Blog Review: June 10

Harry the ASIC guy takes a look at the myths and realities of FPGA design. We particularly like the part about how FPGA people get dressed in the morning. Harry Gries gets our Blog of the Week award for braving to go where most designers never would. It’s a good read.

Happy Holden’s blog about self-learning educational opportunities contains a free downloadable e-book about high-density interconnects. This is required reading if you’re unemployed or unhappy with your current job, but it’s just as important for engineers trying to put the various pieces of design together in their heads and make sense of it all. Don’t go here unless you have lots of time to spend, because you’ll probably be stuck here for quite awhile.

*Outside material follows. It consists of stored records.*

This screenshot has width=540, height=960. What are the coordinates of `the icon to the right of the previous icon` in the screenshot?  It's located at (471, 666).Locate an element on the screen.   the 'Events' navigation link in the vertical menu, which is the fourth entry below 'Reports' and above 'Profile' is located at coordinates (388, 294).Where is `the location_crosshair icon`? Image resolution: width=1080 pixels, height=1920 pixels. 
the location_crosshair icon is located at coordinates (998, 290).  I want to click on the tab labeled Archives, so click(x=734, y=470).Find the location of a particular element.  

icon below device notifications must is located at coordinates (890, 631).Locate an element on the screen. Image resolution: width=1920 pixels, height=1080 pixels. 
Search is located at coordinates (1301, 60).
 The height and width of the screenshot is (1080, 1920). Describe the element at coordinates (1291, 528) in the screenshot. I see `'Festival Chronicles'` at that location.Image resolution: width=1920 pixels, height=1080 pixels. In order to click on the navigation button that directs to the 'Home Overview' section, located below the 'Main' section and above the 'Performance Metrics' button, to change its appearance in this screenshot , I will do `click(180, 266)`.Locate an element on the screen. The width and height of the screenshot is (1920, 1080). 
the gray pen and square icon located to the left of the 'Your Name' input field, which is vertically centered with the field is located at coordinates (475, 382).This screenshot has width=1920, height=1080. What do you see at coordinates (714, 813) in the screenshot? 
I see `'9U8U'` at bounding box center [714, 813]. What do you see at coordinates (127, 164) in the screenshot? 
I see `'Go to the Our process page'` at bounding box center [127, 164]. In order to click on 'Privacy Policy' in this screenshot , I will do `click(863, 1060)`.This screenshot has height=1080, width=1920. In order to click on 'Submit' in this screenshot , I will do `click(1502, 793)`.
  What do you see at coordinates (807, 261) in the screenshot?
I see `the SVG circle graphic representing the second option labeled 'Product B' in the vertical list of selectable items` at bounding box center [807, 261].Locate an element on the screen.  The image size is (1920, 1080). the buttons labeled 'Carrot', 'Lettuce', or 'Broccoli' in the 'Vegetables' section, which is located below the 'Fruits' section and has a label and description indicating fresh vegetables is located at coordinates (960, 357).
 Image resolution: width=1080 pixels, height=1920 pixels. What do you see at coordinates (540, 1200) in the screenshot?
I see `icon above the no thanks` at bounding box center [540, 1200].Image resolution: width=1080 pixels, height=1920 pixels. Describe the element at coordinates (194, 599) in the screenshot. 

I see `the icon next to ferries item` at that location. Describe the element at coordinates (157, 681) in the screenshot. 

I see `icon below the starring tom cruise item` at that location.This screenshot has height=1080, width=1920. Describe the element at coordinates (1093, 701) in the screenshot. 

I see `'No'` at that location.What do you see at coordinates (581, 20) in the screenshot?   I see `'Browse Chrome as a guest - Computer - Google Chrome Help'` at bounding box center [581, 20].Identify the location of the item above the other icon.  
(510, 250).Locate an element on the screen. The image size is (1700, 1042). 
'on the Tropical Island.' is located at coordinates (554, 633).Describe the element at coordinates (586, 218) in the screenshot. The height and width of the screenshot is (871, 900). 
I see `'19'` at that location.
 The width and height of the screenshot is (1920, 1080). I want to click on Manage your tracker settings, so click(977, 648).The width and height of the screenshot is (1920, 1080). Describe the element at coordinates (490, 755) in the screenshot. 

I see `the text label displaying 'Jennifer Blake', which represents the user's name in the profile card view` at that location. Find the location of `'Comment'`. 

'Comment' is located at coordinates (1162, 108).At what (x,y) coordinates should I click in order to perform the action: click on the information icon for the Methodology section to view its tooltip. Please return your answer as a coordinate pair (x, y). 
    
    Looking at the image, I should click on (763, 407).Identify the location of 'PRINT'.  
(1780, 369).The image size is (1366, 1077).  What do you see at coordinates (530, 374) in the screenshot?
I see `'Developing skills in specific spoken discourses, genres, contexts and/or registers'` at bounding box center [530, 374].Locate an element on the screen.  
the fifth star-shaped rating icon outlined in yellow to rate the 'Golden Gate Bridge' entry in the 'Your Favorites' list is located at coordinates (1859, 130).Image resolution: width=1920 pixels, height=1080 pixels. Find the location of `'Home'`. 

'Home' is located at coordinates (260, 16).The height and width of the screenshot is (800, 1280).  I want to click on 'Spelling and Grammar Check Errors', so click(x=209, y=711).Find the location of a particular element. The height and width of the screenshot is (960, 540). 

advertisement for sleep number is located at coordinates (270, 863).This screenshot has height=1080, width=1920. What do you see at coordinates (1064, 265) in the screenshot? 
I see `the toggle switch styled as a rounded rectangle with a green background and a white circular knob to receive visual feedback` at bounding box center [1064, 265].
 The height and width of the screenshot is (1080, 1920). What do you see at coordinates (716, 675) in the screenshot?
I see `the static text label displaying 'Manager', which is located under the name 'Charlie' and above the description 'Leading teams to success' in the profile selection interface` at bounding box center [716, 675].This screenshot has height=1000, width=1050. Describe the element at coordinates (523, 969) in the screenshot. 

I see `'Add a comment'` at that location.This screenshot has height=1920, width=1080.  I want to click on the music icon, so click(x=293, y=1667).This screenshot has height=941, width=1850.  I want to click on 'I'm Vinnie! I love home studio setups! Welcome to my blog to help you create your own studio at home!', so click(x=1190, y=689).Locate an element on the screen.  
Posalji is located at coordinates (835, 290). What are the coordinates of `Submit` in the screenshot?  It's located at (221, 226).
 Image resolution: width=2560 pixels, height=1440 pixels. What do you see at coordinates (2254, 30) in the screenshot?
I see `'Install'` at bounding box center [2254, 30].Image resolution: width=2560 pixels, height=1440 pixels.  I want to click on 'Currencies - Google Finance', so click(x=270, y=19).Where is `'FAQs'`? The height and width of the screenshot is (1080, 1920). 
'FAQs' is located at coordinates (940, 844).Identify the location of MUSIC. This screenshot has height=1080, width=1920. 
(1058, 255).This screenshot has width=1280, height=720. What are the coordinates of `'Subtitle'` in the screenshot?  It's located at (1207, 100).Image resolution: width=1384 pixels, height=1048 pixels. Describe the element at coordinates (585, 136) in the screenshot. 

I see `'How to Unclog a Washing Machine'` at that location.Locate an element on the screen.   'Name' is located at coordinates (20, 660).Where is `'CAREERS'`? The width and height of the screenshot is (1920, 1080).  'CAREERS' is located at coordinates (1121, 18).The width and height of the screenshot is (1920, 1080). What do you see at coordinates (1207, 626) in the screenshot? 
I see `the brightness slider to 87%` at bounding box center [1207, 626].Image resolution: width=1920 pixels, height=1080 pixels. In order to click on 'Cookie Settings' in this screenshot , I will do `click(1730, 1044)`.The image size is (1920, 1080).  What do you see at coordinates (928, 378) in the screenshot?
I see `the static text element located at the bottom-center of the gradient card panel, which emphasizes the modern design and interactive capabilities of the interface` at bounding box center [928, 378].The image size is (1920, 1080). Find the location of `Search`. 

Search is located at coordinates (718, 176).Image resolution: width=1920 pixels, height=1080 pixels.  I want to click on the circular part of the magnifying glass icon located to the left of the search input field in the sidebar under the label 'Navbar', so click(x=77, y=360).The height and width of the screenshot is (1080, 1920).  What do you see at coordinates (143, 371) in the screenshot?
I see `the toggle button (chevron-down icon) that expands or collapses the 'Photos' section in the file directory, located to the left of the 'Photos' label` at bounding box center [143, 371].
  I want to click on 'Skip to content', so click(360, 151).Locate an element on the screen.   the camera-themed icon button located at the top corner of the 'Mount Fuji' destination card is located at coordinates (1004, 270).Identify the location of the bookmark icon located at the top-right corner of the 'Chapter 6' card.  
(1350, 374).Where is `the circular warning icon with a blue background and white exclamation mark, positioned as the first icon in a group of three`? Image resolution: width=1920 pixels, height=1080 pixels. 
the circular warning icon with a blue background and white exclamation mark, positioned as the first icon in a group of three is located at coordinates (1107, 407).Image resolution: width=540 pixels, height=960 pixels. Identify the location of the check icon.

Janick Bergeron takes on protocol layering with transactors in VMM Central. This is great technical how-to information for verification engineers, and it’s something that chip architects should start thinking about before we get to the 32nm node.

Robin Bornoff serves up some really good technical insights on packaging and thermal modeling. Prior to 45nm, packaging was something you thought about after the chip was designed. It’s now an integral part of the design, and this is really good information from the mechanical engineering side of the house.

insights are in Mike Keating’s blog about rewriting code to simplify it and make it more understandable. You’ll need to click on the button marked Chapter 3, but there’s plenty of good insight there.

David Abercrombie’s blog about DFM for non-PhD.’s helps explain a very complex idea more simply. It’s still not simple, of course, but this is a step in the right direction.

Gabe Moretti’s entry on Magma’s try-it-for-free program is interesting. It’s more about the economics and value of EDA than Magma’s plan, and that’s where Gabe really shines. But we have to disagree with one element in Gabe’s view of the world: Given the choices in the picture, most design engineers would choose the girl.